Spotlight on Clinical Rotations: Radiology

Vet students and technicians positioning a dog on the X-Ray table

Editor’s Note: In their fourth and final year of veterinary school, students are required to complete a series of two-week clinical rotations in the Lloyd Veterinary Medical Center. This article is one in a series that highlights those rotations.

Compared with other clinical rotations that Iowa State veterinary students take in their fourth year, the rotation in radiology was completely different.

The Diagnostic Imaging Service in the Lloyd Veterinary Medical Center offers diagnostic radiography, computed tomography (CT), magnetic resonance imaging (MRI), and small animal abdominal ultrasounds for patients.

But the students interactions with animals is rather limited on the radiology rotation, especially when compared to the other clinical rotations they undertake.

“Instead we worked with various clinicians from different departments and heard how they collaborate on a day-to-day basis with radiologists,” said fourth-year student Devin Ludwig.

Vet students, clinicians and technicians performing an ultrasoundThe students on the radiology rotation typically began their day taking a quiz over radiographs with the aim of giving students practice interpreting the images. The rest of day was spent taking any radiographs that came into the service while observing CTs and MRIs that were performed.

Multiple radiographs were taken, giving Ludwig and his fellow fourth-year students opportunities to see all parts of both large and small animals imaged.

“I was able to watch part of a full-body MRI of a dog that weighed 180 pounds,” Ludwig said. “Discussing with the technicians about how they handle animals that do not fit the status quo in machinery that was designed for humans instead of animals was very interesting.”

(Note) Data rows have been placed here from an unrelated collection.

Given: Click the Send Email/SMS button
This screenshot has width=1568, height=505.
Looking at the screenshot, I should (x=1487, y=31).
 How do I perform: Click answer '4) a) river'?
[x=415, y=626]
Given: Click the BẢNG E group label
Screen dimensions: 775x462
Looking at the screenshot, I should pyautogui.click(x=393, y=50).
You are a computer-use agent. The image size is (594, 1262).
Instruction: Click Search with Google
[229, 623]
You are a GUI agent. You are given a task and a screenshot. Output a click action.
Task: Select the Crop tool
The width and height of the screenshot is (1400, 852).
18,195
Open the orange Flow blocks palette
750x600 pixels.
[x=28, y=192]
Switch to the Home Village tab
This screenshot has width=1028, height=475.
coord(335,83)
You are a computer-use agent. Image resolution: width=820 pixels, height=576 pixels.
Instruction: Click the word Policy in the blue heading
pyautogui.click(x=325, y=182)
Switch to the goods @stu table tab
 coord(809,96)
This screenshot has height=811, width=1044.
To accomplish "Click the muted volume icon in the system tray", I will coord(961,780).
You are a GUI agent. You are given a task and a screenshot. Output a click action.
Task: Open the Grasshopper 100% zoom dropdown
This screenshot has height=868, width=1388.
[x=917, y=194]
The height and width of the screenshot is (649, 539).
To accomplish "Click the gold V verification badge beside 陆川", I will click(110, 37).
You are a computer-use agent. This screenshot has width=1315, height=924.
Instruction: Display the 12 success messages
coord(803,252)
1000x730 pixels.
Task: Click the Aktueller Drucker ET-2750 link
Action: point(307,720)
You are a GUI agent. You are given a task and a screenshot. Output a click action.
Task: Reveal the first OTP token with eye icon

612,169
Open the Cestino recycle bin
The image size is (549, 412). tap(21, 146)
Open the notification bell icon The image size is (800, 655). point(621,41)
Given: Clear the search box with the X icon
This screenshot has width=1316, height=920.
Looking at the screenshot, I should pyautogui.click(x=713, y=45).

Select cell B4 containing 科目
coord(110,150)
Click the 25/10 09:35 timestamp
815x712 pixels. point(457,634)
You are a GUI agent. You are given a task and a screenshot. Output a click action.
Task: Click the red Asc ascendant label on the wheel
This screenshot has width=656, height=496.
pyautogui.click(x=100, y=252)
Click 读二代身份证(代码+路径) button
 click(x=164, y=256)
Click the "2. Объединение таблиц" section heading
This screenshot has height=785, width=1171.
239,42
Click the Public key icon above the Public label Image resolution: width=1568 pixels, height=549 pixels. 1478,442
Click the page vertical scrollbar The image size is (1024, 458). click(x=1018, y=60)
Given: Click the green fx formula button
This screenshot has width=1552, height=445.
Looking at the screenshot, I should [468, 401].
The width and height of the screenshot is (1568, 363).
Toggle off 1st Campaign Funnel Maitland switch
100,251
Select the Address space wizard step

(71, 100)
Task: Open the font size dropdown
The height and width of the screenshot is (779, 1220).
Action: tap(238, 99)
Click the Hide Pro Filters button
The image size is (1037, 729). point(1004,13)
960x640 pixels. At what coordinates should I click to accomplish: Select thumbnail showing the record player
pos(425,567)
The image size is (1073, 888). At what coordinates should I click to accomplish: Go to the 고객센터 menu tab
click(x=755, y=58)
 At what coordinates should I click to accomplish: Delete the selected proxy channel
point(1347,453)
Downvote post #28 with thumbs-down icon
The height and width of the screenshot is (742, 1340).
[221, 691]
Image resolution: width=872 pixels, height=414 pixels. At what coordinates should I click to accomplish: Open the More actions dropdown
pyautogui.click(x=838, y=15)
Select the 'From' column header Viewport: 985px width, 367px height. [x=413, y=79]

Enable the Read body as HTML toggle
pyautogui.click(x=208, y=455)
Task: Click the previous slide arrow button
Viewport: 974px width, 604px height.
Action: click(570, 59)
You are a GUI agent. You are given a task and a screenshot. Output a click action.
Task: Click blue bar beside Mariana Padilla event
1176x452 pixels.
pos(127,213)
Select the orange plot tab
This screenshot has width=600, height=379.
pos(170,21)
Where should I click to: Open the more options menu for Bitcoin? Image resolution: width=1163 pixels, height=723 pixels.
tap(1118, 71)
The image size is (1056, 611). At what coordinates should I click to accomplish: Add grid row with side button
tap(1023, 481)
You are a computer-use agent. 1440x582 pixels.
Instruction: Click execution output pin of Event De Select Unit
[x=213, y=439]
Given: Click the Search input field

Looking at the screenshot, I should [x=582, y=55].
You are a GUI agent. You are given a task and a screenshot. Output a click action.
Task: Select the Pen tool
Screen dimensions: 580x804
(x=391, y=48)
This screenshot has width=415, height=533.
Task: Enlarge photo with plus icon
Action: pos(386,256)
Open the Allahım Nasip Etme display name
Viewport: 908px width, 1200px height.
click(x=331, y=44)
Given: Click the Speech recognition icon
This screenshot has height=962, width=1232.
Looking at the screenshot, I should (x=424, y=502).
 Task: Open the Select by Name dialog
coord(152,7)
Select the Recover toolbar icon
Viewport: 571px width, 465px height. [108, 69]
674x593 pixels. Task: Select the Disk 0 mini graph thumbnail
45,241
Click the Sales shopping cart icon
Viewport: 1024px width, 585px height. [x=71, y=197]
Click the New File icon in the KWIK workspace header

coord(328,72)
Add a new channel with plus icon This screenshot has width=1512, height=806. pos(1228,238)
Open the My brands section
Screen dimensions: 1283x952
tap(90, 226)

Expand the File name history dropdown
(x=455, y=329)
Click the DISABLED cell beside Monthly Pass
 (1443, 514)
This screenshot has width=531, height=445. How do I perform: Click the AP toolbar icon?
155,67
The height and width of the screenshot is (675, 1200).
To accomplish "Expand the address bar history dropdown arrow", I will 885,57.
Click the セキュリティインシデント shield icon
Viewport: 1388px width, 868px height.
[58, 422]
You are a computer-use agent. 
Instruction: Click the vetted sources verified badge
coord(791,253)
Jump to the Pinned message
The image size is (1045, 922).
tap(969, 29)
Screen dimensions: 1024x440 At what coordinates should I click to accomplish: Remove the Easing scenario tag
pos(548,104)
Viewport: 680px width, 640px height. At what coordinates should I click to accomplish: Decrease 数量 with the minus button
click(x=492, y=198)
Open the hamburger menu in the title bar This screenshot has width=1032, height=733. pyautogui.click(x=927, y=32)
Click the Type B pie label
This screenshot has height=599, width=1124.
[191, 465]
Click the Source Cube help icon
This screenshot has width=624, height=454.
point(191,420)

But it will be the hands-on activities that will stay with Ludwig long after he completed the radiology rotation.

“Reading radiographs takes an incredibly well-trained eye and those that are in this specialty are very good at what they do,” he said. “This rotation helped me see the various ways that patients are positioned for optimal radiographs in addition to teaching me how to look at radiographs in a systemic fashion.

“I will now look at the bigger picture. A radiographic issue may not be the true cause but rather a symptom of the true cause, so we need to consider all differential diagnoses outside of foreign bodies, neoplasia, and traumatic bone injuries.”